# Power window not working. Is this common?



## Bearcat (Oct 15, 2003)

My front passenger window stopped working at noon yesterday, but it came back alive. Any idea? Is this common?


----------



## marinakorp (Oct 3, 2003)

If I were to guess... window regulator...


Fairly common

it ould be a short, if worked once then not...


----------



## gek330i (Dec 27, 2001)

marinakorp said:


> If I were to guess... window regulator...
> 
> Fairly common
> 
> it ould be a short, if worked once then not...

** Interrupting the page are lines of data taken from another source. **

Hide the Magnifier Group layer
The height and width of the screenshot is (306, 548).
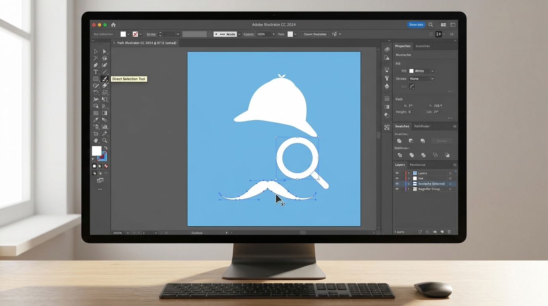[x=397, y=189]
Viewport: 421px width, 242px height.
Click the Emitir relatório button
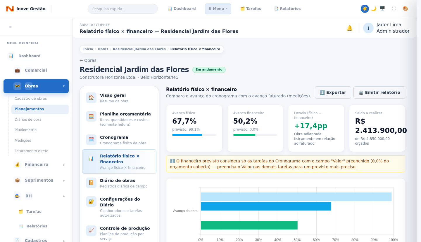(x=379, y=92)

Yes, on the 3-Series is very common. Does the 5er use the same type of window regulator?
Look at this thread: http://www.bimmerfest.com/forums/showthread.php?t=41637&highlight=window+regulator


----------



## Bearcat (Oct 15, 2003)

The front left turn signal light failed today but it came back for a short moment then went again. I don't think it's the light bulb; more like a faulty connection.


----------



## marinakorp (Oct 3, 2003)

well the front left bulb is know for a few things

1- burning out quickly
2 - fusing the connection at the socket... causing the bulb to fail (or to mimic the failing bulb)

if this is your first replacement of this bulb... should be ok... if you get the same result in a week... or month... might have to change the socket out


----------